In a novel use of the software, National Public Radio (NPR) is using the Splunk log search engine to analyse web traffic for its audio streams and downloads.
NPR metrics analyst Sondra Russell described the setup at GigaOm's Big Data conference, held Wednesday in New York.
Splunk offers what it calls a search engine for machine data. It was originally built to parse log files or the files programs and hardware generate to document their transactions, errors and other operational information. By coordinating the timestamps of messages from different applications and hardware, Splunk allows system administrators to pinpoint difficult-to-locate system problems.
However, in recent years customers have been expanding their uses of Splunk to other duties, explained Splunk chief technology officer Erik Swan, also speaking at the event. Web traffic analysis and business intelligence are two such ancillary uses.
For much of its web traffic monitoring, NPR uses standard web traffic analytic software, which can deliver reports on how many people visit each web page. Such software usually generates these counts by using cookies or by embedding each page with a small script that alerts the software when the page is rendered in a browser.
The media organisation, however, found it difficult to get reliable usage summaries for a number of aspects of its service. For instance, the organisation needed to get an accurate count of how many listeners tuned into their streamed audio and video programs.
To get this data, NPR had prepared a PHP script that would parse the server log files and translate the results into a form that could be digested by Adobe's Omniture, a web analytic tool. However, getting information back could take up to 24 hours and Russell still didn't trust that the results provided an accurate count.

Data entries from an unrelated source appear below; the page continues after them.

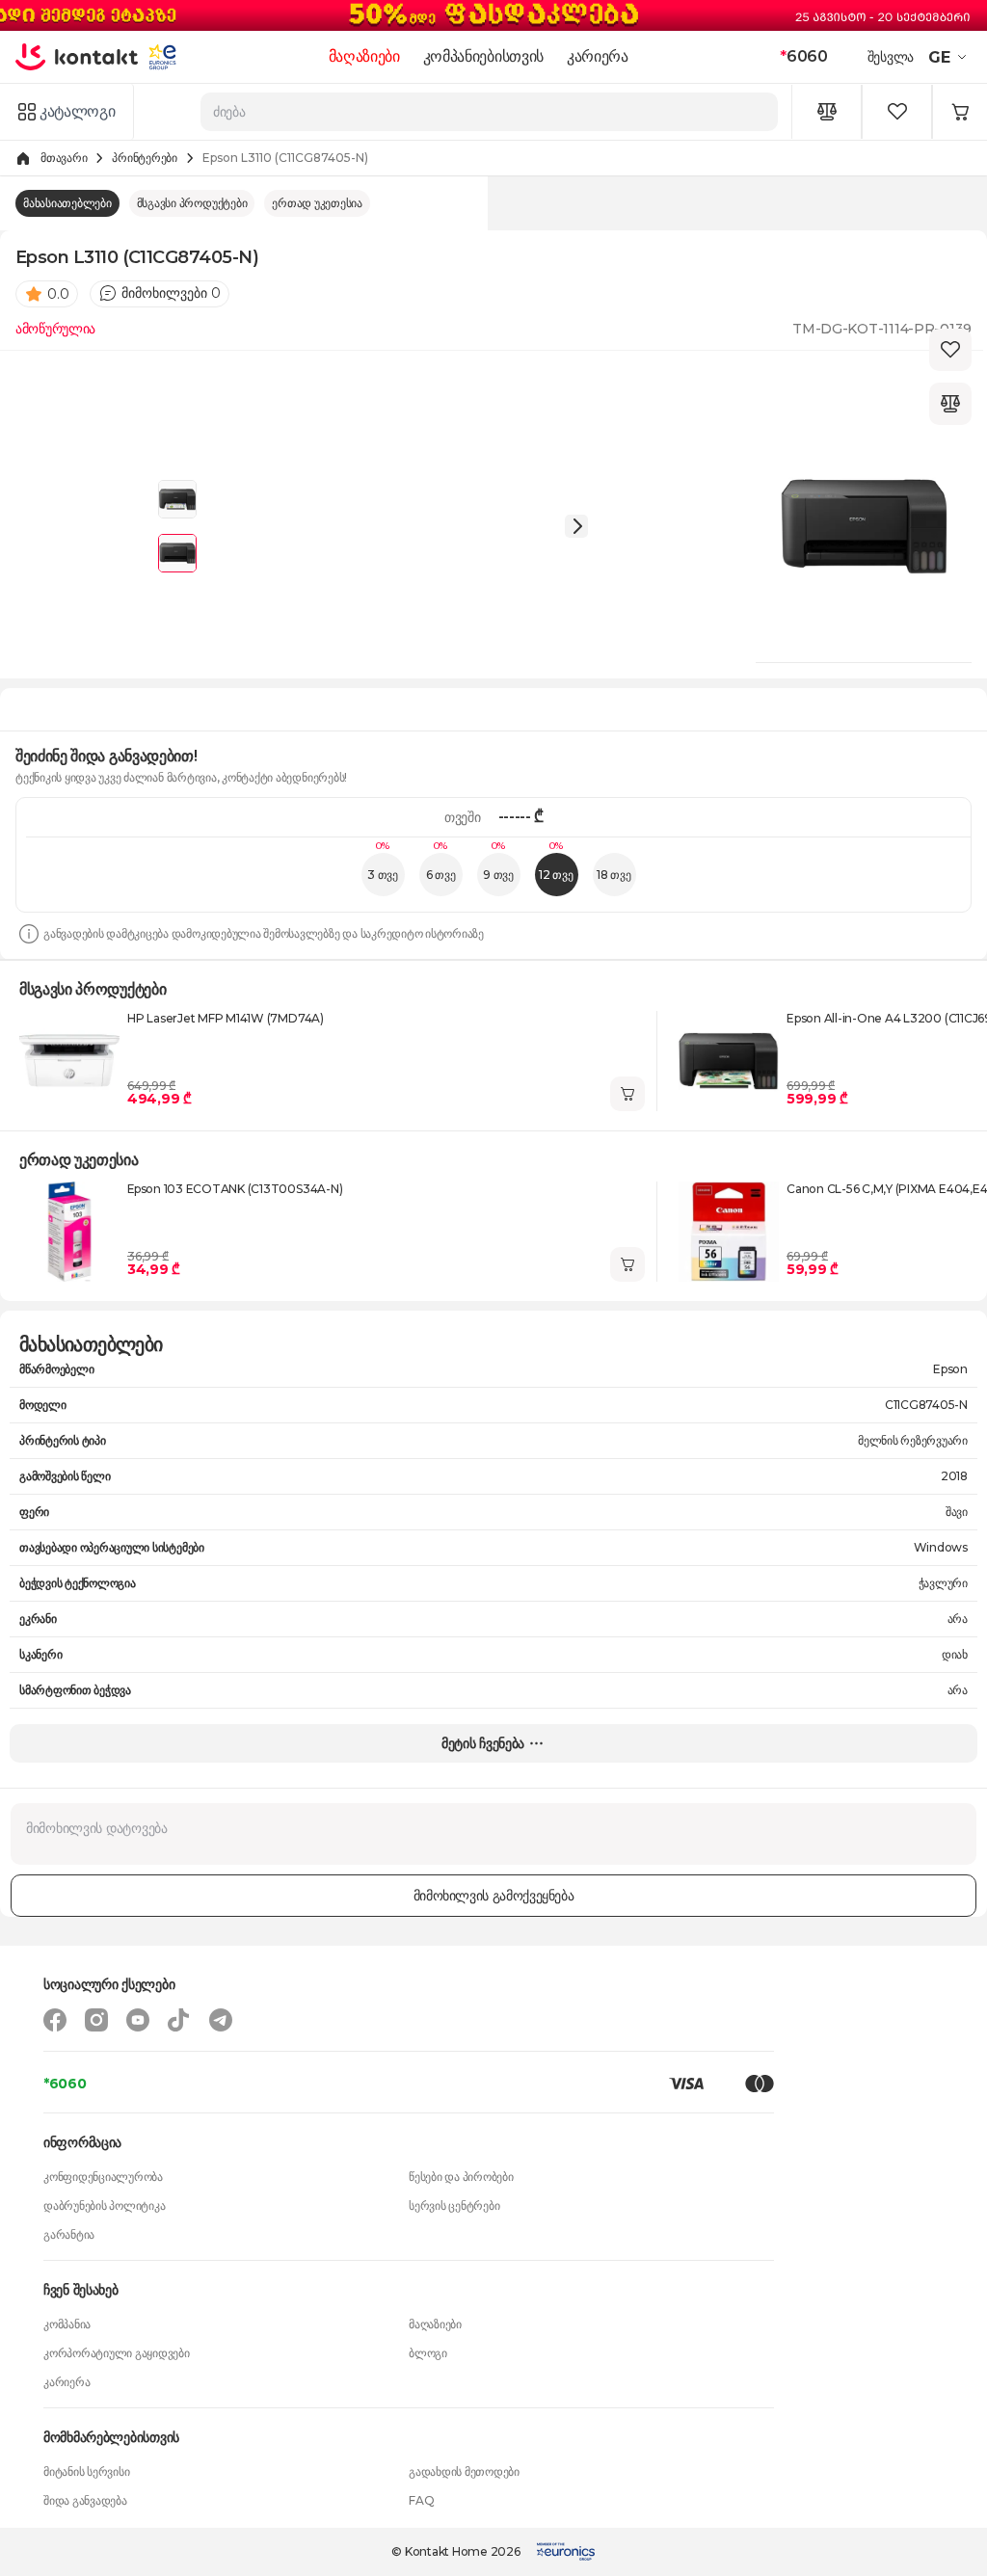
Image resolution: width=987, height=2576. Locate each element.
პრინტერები (144, 157)
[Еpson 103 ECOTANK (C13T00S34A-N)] (69, 1232)
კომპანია (67, 2324)
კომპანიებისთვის (483, 56)
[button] (950, 56)
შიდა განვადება (85, 2500)
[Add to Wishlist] (950, 350)
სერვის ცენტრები (454, 2205)
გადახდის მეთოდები (464, 2471)
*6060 (65, 2083)
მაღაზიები (364, 56)
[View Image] (177, 499)
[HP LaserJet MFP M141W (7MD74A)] (69, 1061)
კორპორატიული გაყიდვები (116, 2353)
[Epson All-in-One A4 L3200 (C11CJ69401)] (729, 1061)
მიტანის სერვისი (86, 2471)
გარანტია (68, 2234)
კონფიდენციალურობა (103, 2176)
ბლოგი (428, 2353)
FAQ (421, 2500)
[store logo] (77, 56)
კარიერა (597, 56)
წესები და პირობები (461, 2176)
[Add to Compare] (950, 404)
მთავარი (63, 157)
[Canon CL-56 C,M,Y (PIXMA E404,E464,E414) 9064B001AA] (729, 1232)
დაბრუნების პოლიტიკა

In the cases of streaming usage, many users might start a stream, then pause it and restart it. Or perhaps a user would restart a stream after a failed Internet connection. In the server log files, all these events were logged as separate events, not a linear sequence of actions by a single user. As a result, there was no way of determining how many connections were from different listeners and how many were multiple streams to a single user.
"With our PHP scripts, we could not get that level of sophistication. So our numbers could be off," Russell said. "It was hard to make rational decisions based on this."
By working with Splunk, NPR could derive listener numbers and information directly from its servers' log files. The software allows users to script search results and then graph the results, or show them on a dashboard.
In NPR's case, for instance, it provided the exact number of listeners for each program that was streamed or downloaded. "With Splunk you can wrap multiple [log entries] into a single distinct visit, so I feel my numbers are actually accurate," she said.
Splunk helped identify users' mobile platforms as well. An increasing amount of traffic to the NPR site comes from mobile clients such as iPhones, iPads and Android smartphones. In one case, a manager wanted to know which version of the iPhone operating system was most often used, as the results would direct the company's design work for its iPhone app.
"I could not have answered that without Splunk," Russell said.
Splunk also solved a seemingly unsolvable problem for the organisation: determining how to pay royalties for streamed songs. NPR offers a streaming service for songs called SoundExchange. It must pay out royalties for each song played, based on the number of listeners that stream had at the moment. "It can get complicated to reconcile the two," Russell said.
Using Splunk, Russell was able to merge two files - a list of when each song was played and the number of listeners that stream had when the song was played. "Splunk put them together," Russell said.